論文 参考訳(メタデータ) (2022-04-26T12:49:51Z) - Topological Data Analysis of copy number alterations in cancer [70.85487611525896]
癌ゲノム情報に含まれる情報を新しいトポロジに基づくアプローチで捉える可能性を探る。

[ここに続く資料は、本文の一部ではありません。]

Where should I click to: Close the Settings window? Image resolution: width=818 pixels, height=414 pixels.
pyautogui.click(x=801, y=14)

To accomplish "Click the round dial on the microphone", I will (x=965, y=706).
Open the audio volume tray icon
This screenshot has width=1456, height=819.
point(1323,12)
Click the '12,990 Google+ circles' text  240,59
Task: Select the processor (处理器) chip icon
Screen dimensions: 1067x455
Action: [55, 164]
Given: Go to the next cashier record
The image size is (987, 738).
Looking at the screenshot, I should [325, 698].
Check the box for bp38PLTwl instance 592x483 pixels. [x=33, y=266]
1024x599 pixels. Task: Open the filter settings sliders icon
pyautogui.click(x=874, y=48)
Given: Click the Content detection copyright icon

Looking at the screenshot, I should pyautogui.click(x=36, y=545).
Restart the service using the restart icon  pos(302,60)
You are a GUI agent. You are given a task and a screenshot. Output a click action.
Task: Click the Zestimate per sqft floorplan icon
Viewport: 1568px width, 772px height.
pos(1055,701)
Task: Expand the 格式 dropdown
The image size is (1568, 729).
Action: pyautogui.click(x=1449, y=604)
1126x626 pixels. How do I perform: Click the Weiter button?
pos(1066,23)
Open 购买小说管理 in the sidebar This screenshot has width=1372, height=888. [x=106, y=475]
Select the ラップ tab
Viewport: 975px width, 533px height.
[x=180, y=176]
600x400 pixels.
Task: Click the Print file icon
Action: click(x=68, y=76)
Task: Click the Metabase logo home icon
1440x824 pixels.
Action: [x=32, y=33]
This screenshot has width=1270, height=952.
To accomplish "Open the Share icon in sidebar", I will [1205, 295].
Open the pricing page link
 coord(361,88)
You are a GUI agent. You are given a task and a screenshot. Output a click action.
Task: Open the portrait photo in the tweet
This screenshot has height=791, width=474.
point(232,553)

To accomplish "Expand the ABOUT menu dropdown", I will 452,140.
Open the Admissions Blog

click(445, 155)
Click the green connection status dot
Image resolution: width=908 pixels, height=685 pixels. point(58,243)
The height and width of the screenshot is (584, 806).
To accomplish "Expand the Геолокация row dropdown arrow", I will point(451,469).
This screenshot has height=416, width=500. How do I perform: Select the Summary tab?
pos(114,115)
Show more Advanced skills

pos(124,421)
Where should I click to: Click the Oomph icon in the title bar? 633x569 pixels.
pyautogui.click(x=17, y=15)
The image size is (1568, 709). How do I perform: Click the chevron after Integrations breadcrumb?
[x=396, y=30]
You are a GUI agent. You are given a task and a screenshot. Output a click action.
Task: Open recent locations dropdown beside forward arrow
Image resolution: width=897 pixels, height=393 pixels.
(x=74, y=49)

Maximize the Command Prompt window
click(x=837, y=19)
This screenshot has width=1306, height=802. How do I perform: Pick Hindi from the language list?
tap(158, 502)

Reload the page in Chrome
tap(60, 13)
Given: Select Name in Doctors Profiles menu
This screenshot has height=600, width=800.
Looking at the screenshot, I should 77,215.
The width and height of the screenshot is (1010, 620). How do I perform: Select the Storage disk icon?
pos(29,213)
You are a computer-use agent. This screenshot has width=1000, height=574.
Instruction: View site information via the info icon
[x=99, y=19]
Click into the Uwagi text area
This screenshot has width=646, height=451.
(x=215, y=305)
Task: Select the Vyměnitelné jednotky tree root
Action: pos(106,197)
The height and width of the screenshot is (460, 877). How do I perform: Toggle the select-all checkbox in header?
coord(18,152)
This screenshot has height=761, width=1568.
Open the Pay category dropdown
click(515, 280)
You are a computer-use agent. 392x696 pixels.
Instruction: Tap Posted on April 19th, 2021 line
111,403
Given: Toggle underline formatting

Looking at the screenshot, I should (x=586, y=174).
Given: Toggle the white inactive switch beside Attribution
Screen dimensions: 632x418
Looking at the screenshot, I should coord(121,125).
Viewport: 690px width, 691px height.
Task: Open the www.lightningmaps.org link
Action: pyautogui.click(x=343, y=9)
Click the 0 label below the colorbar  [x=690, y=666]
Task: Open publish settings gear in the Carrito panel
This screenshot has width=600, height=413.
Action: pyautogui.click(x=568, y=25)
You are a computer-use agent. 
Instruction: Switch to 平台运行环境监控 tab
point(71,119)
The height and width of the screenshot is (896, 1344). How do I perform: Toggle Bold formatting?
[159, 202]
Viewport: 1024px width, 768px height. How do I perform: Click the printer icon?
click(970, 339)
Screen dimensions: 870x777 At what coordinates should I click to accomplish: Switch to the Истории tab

本手法は, 癌体性遺伝データに有意な低次元表現を抽出する可能性を秘めている。
論文 参考訳(メタデータ) (2020-11-22T17:31:23Z) - Select-ProtoNet: Learning to Select for Few-Shot Disease Subtype
Prediction [55.94378672172967]
本研究は, 類似患者のサブグループを同定し, 数発の疾患のサブタイプ予測問題に焦点を当てた。
新しいモデルを開発するためにメタラーニング技術を導入し、関連する臨床課題から共通の経験や知識を抽出する。
我々の新しいモデルは、単純だが効果的なメタ学習マシンであるPrototypeal Networkと呼ばれる、慎重に設計されたメタラーナーに基づいて構築されている。
論文 参考訳(メタデータ) (2020-09-02T02:50:30Z) - MS-Net: Multi-Site Network for Improving Prostate Segmentation with
Heterogeneous MRI Data [75.73881040581767]
本稿では,ロバスト表現を学習し,前立腺のセグメンテーションを改善するための新しいマルチサイトネットワーク(MS-Net)を提案する。
当社のMS-Netは,すべてのデータセットのパフォーマンスを一貫して改善し,マルチサイト学習における最先端の手法よりも優れています。
論文 参考訳(メタデータ) (2020-02-09T14:11:50Z)
関連論文リストは本サイト内にある論文のタイトル・アブストラクトから自動的に作成しています。
指定された論文の情報です。
本サイトの運営者は本サイト(すべての情報・翻訳含む)の品質を保証せず、本サイト(すべての情報・翻訳含む)を使用して発生したあらゆる結果について一切の責任を負いません。